Everything goes as planned, and he gets me home on time so no one suspects. But he was a lot more nervous about it than I was.

And that was the routine during my teenage years. I had given up trying to mess around with other boys because it took forever to talk them into anything and I didn't want them to freak out. So I got involved in community theater productions during the summer, playing bit parts or working the spotlight, just to be in the company of gay men. Then it was just a matter of getting some time alone with them.

My strategy for getting laid worked with some regularity, and it never occurred to me there might be something inappropriate or perverse or even criminal about it. Ah, but that's the catch. It never occurred to me.

People tell me the criminal ramifications most certainly occurred to them. They say I was molested or abused, and that it was the very definition of the word statutory. They say I was dealing with adults who had the capacity to know better. And, most bruising to my ego, they tell me that my seductive charms were irrelevant, and that perhaps it was they who were manipulating me.

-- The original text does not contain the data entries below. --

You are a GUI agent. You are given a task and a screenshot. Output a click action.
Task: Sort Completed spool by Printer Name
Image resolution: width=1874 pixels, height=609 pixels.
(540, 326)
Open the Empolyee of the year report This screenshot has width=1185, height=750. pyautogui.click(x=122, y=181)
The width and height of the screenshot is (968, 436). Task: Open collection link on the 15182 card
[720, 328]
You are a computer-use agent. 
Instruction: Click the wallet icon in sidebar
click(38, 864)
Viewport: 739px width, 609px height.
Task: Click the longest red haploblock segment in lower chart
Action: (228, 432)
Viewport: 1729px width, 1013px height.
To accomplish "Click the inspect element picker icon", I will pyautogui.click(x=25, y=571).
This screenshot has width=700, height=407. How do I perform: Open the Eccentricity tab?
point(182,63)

Now, at 50-years-old, I wonder if my teenage memories are trustworthy, and if it mapped an adulthood in ways I've failed to acknowledge. Before I became a man, before the failed relationships and the HIV and the drug addiction, there was an adolescent traveling side roads with strangers and taking dangerous walks in public parks. And it is that boy, not the legion of adult accessories, who fascinates and saddens me.

Was my fate sealed in the cotton fields of Louisiana?

The men I coaxed to those dusty roads aren't villainous to me, and I still can't allow them to be left dangling in guilt and shame. I won't reduce them to simple pathology.

I met Jim in August, right before my freshman year in high school. The summer musical was 1776 and I was a stagehand. It was practically an all-male cast. It was a busy summer.

After a matinee performance one afternoon, I asked Jim for a ride to a pool party someone was throwing for the cast. Once inside his car I told him I forgot my bathing suit and could we stop at his place so I could borrow one? What followed was a pitiful half-naked fashion show in his bedroom, and a brief, furtive encounter between us.

Afterward, I happily got back in the car but Jim wasn't talking much. He got real quiet as soon as we were done.

He had driven a few blocks when Jim let out a kind of cough, like he was trying to stifle something and it burst out anyway. I looked over and his whole face was wet.

"What's wrong?" I asked. I had seen men in rather personal situations, but I had never seen one cry.

He pulled the car over and turned it off. Everything suddenly felt quiet and important.

"What is it?" I asked in a careful voice. "Am I in trouble?"

He was searching the car console for something and found a packet of Kleenex. He held it in his lap and started to speak while he opened it.

"I'm twice your age, Mark," he said into his lap. His eyes were little cups of water, spilling. He turned to me. "You're 15-years-old. I'm twice your age."

His mathematics meant nothing to me. He looked like he was trying to read my mind. It made me uncomfortable. I didn't know what he wanted. I sat there and said nothing.

He turned away and gulped back more tears. And then he asked the most mysterious question of all.

"Don't you... just want to be 15, Mark?"

I had no idea what the man was talking about. I sat staring at him with my mouth open. I was completely stumped. Seconds went by and the car was silent.

My confusion seemed to disappoint him, because he shook his head slowly and looked back out the window. He was still very upset.

He wasn't simply crying, they tell me now. They insist he was deflecting his own criminal guilt by blaming me for not acting my age. They tell me that he was the one who must have trapped me and I don't even know it.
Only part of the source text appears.